En zo zult u ook onbezorgd en met een gerust hart onderrichtingen uit het geestelijke rijk in ontvangst kunnen nemen, want de lichtwereld doet onafgebroken moeite om u naar het licht te leiden, wat ook door beïnvloeding door middel van gedachten geschiedt zodra u licht verlangt. Maar u zult dan ook spoedig beseffen dat u ook bewust banden zult mogen aanknopen, dat er geen scheiding bestaat tussen de aardse en de geestelijke wereld, dat u voortdurend omringd bent door wezens die alleen geaard zijn naar uw wil en uw gezindheid.

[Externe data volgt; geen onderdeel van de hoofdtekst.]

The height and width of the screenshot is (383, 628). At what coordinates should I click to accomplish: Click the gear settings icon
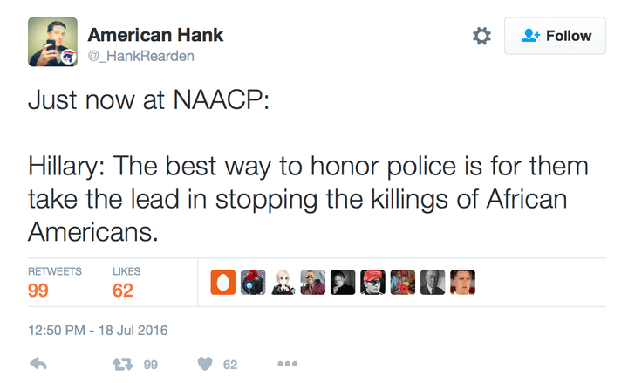point(481,36)
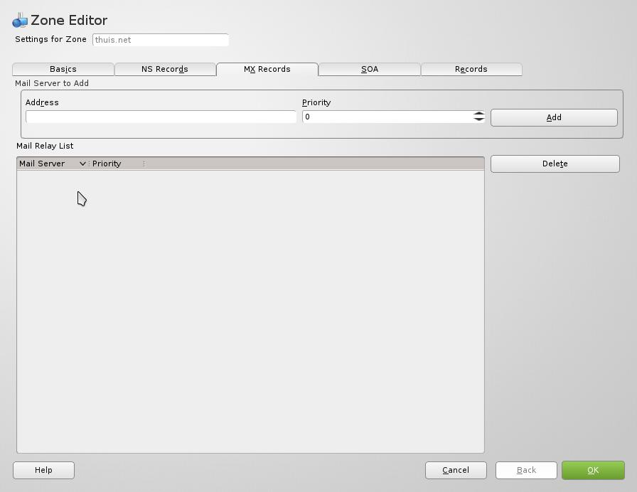Decrease Priority with the down arrow
Image resolution: width=637 pixels, height=492 pixels.
click(479, 119)
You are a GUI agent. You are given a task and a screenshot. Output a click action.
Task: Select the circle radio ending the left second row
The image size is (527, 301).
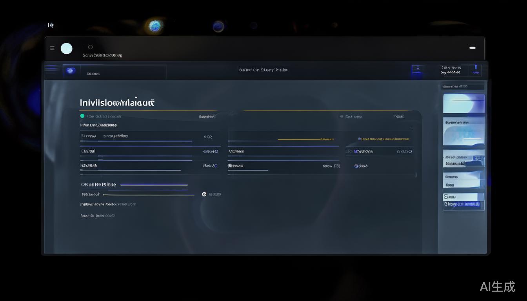(216, 151)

Maar daaraan geloven zullen alleen die mensen die de ernstige wil hebben dichter bij Mij en de waarheid te komen, want de mensen die ook geestelijke betrekkingen tot stand brengen en zelf nog geen juiste instelling hebben, geloven niet op de juiste manier aan Mij. Ze trachten veeleer alleen hun eigen nieuwsgierigheid te bevredigen, ze proberen achter geheimen te komen en zoeken sensationeel vermaak. En deze mensen worden ook volgens hun mentaliteit bediend, en nooit wordt hun geloof aan een God van liefde in hen gewekt, veeleer keren ze dichter tot mijn tegenstander die hen door leugen en dwaling steeds meer van Mij wegdringt.

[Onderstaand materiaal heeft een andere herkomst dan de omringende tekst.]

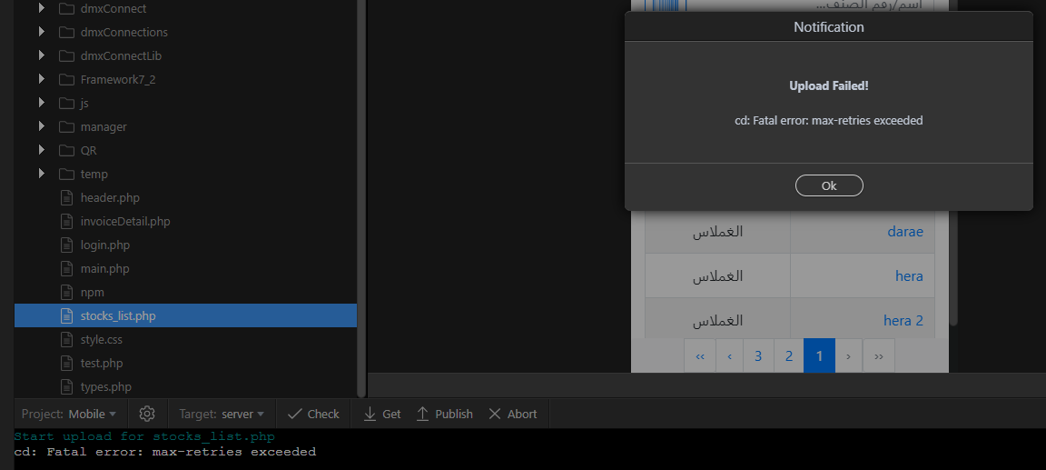Click the Framework7_2 folder icon

pos(66,79)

Daarom moet er ernstig gewaarschuwd worden voor zulke banden met het geestelijke rijk, terwijl ieder mens die een serieuze band met de lichtwereld tot stand tracht te brengen, zeker mag zijn van mijn bescherming. Want de wezens van het licht brengen mijn wil ten uitvoer, de wezens van het licht doen niets uit eigen wil, want hun wil is volledig ondergeschikt aan de mijne. Maar Ik maak deze wezens vaak gelukkig met opdrachten, doordat Ik hun mensen toevertrouw om te leiden, die met ernstige wil op Mij aansturen, die met Mij al een serieuze betrekking zijn aangegaan, zodat Ik hen kan bedenken met licht, met de zuivere waarheid die van Mij uitgaat en hun dus wordt toegestuurd, rechtstreeks of door mijn lichtboden, die u mensen echter nooit iets anders zullen aanbieden dan wat hun van Mij uit toestroomt. Want u moet weten dat mijn uitstraling van licht en kracht voortdurend deze wezens aanraakt en door hen nu verder wordt geleid en dat daarin ook hun gelukzaligheid bestaat, hen die zulks nodig hebben en verlangen weer van licht en kracht te kunnen voorzien.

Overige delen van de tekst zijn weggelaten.